The variance between rearing containers is also an important factor to consider in SSD-sorting. In a real mass production context, there is variation in size between batches that is present in our experiments as well. This variation affected mainly the average size of the pupae, but also at some extent the absolute SSD magnitude (Table 5, Interaction term Batch:Sex). It has been reported that the food availability or the water pollution by conspecifics does not affect the absolute SSD magnitude in Aedes [38, 43] while larval competition could produce some degree of sexual allometry in size [40, 42]. The intraspecific variation in SSD is a complex issue [35,36,37] out of the scope of this article, but worth to be investigated in mosquitoes in the context of SSD-sorting methods. The variability between rearing containers is of major applied significance because the threshold of size needed to obtain a desired degree of purity is specific for each batch. The use of a common fixed threshold for all the production batches would produce a variable output in respect to purity and performance, and it is therefore not recommended (Table 4). In a mass production context, it can be sometimes useful to mix the pupae production of different rearing containers before the sex sorting, but this would likely increase the size heterogeneity. This is clearly shown in the simulations presented in Tables 3 and 4. For example, mixing the Ae. aegypti GSS pupae production from three rearing trays reduced the performance in about 17 % (with purity level of 99.5 %).

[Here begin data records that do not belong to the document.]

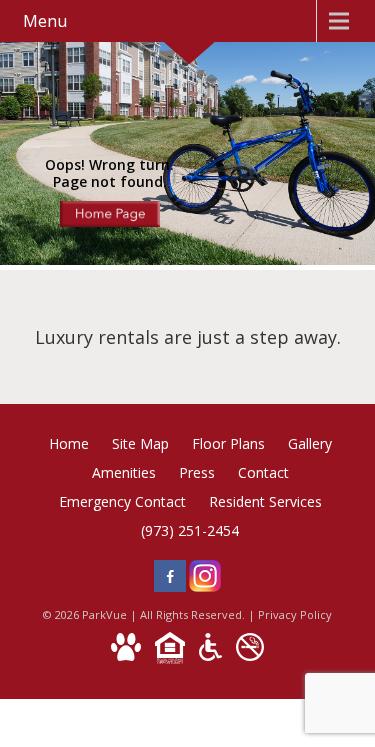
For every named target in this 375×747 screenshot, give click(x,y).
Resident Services (265, 501)
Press (197, 472)
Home (69, 443)
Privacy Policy (295, 614)
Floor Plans (228, 443)
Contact (263, 472)
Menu (45, 21)
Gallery (310, 443)
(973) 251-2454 (190, 530)
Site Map (140, 443)
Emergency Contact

Two main strategies are presently used for SSD sorting methods. First, sieves [8], rows of slots [21] or openings between plates [22], which are based on fixed size thresholds, were developed through a trial and error process. This means that the purity and performance are not controlled and they entirely depend on the rearing conditions. On the other hand, plate separators [23], which rely on a visual adaptive size threshold election system, exhibit better performance [52] at the expense of productivity [21]. Both strategies can be optimized using the appropriate analytical tool. For the fixed threshold methods, a more optimal threshold based on the actual range of variation in size between batches of pupae may be required. The plate separator could be optimized by the determination of less subjective threshold election criteria. Finally, the analytical framework proposed here can be integrated in large scale mechanized sex-sorters of high precision.

Conclusions

The distribution of size in mosquito pupae can be modeled by a mixture of two Gaussian distribution functions. This approach, combined with the parameters obtained from laboratory samples, can be useful to understand and optimize the mechanisms of the SSD-sorting methods. Purity and performance, which are the most relevant features of sex sorting devices, can be directly calculated from the presented model. Two additional dimensionless parameters, SDI and SHI, which are good descriptors of the suitability of a species/strain under given rearing conditions for its sorting with SSD-based methods are proposed. This approach can be applied to all the SSD-sorting methods. The output of the SSD-sorting methods can be improved by reducing the heterogeneity in size within the rearing containers. The heterogeneity between batches can affect the quality of sex sorting when different batches are mixed before the sorting or when a common separation threshold is determined for a series of batches. For new designs of sex-sorting devices based on SSD, we recommend the following: (i) use of an adaptive and precise threshold selection method based on automatic measurement systems and the proposed formulas; and (ii) a specific threshold size for each batch to maintain the purity at a constant level. In this way, the heterogeneity in size will be resulting to a variable male recovery (performance). From the practical point of view, this study shows that enhanced SSD-based sex sorting methods can be applied to Aedes mosquito mass-rearing facilities that depend on lateral area to distinguish sexes to efficiently produce batches of male-only pupae with a male recovery ranging between 70% and 99% and female contamination under 0.5%, with the lower values of male recovery being obtained when different batches are mixed or when larval rearing conditions are not standardized.